Quad-channel RAM is common on consumer desktops. Strix Halo has *8* channels, and also very fast RAM (soldered RAM can be faster than dimms because the traces are shorter.)
Quad channel memory is not common on consumer desktops, it's a strictly HEDT and above feature. The vast majority of consumer desktops have 2 channels or fewer.
One should no longer use the word "channel" because the width of a channel differs between various kinds of memories, even among those that can be used with the same CPU (e.g. between DDR and LPDDR or between DDR4 and DDR5).

For instance, now the majority of desktops with DDR5 have 4 channels, not 2 channels, but the channels are narrower, so the width of the memory interface is the same as before.

To avoid ambiguities, one should always write the width of the memory interface.

Most desktop computers and laptop computers have 128-bit memory interfaces.

The cheapest desktop computers and laptop computers, e.g. those with Intel Alder Lake N/Twin Lake CPUs, and also many smartphones and Arm-based SBCs, have 64-bit memory interfaces.

Cheaper smartphones and Arm-based SBCs have 32-bit memory interfaces.

Strix Halo and many older workstations and many cheaper servers have 256-bit memory interfaces.

High-end servers and workstations have 768-bit or 512-bit memory interfaces.

It is expected that future high-end servers will have 1024-bit memory interfaces per socket.

GPUs with private memory have usually memory interfaces between 192-bit and 1024-bit, but newer consumer GPUs have usually narrower memory interfaces than older consumer GPUs, to reduce cost. The narrower memory interface is compensated by faster memories, so the available bandwidth in consumer GPUs has been increased much slower than the increase in GDDR memory speed would have allowed.

>now the majority of desktops with DDR5 have 4 channels, not 2 channels

Source? I just looked up two random X870E boards from Gigabyte and both are dual channel.

>To avoid ambiguities, one should always write the width of the memory interface.

They're incomparable quantities. More channels support more parallel operations, while a wider bus at a constant frequency supports higher throughput.

The bus width is not even that useful of a metric. It's more useful to talk about bits per second, which is the product of bus width and frequency.
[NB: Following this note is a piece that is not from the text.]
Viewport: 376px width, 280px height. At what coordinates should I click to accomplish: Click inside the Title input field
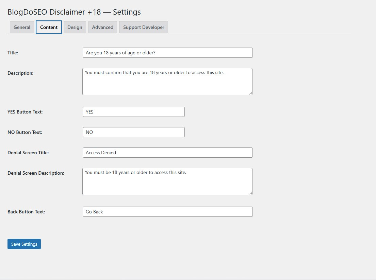[x=167, y=53]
Sadly motherboards, tech journalist, and many other places confuse the difference between a dimm and channel. The trick is the DDR4 generation they were the same, 64 bits wide. However a standard DDR5 dimm is not 1x64 bit, it's actually 2x32 bit. Thus 2 DDR5 dimms = 4 channels.
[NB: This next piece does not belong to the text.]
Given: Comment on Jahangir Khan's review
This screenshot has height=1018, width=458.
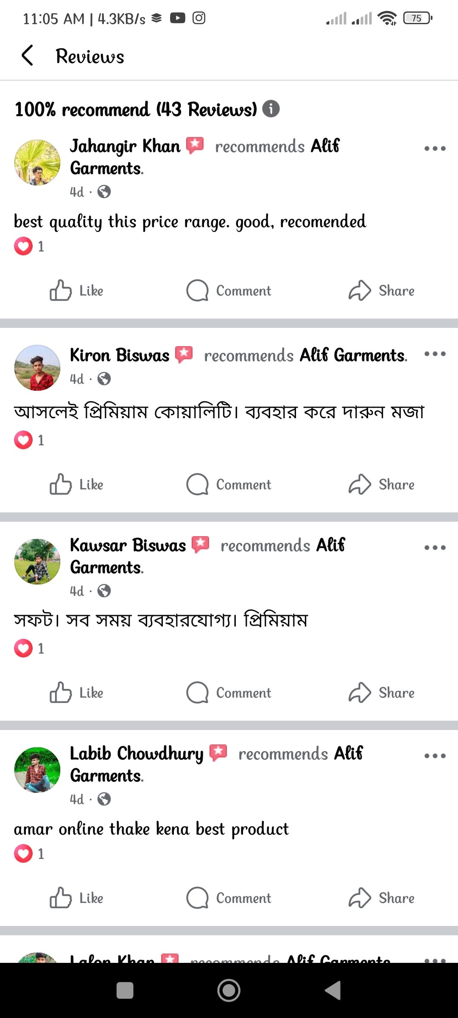Looking at the screenshot, I should pos(229,291).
For some workloads the extra channels help, despite having the same bandwidth. This is one of the reasons that it's possible for a DDR5 system to be slightly faster than a DDR4 system, even if the memory runs at the same speed.

>However a standard DDR5 dimm is not 1x64 bit, it's actually 2x32 bit. Thus 2 DDR5 dimms = 4 channels.

Uh, surely that depends on how the motherboard is wired. Just because each DIMM has half the pins on one channel and the other half on another, doesn't mean 2 DIMM = 4 channels. It could just be that the top pins over all the DIMMs are on one channel and the bottom ones are on another.

> Quad-channel RAM is common on consumer desktops

Yes, but tablets, laptops, and normal (non-HEDT) desktops have 4 channels, 4x32 bit = 128 bit wide. Modern memory with DDR5 allows two 32 bit channels on a 64 bit dimm. The previous gen DDR4 would allow 1 64 bit channel on a 64 bit dimm.

So strix halo (on laptops, tablets, and desktops) allows for a 256 bit wide memory system, providing twice the memory bandwidth of any ryzen or intel i3/i5/i7/i9. The Apple pro (256 bit), max (512 bit), and ultra (1024 bit) lines of apple silicon have greater than 128 bit wide memory systems. On the AMD size it's just the Threadripper (256 bit) and Threadripper pro (512 bit), but those are typically in expensive workstations that are physically large, expensive, and need substantial cooling.

So the HALO is pretty unique (outside of Apple) for providing twice the memory bandwidth of anything else that fits in the tablet, laptop, or small desktop category.

4 DIMMS =/= 4 channels
I knew that, but I still thought most desktops with 4 dimm slots supported quad-channel memory. I guess I was wrong.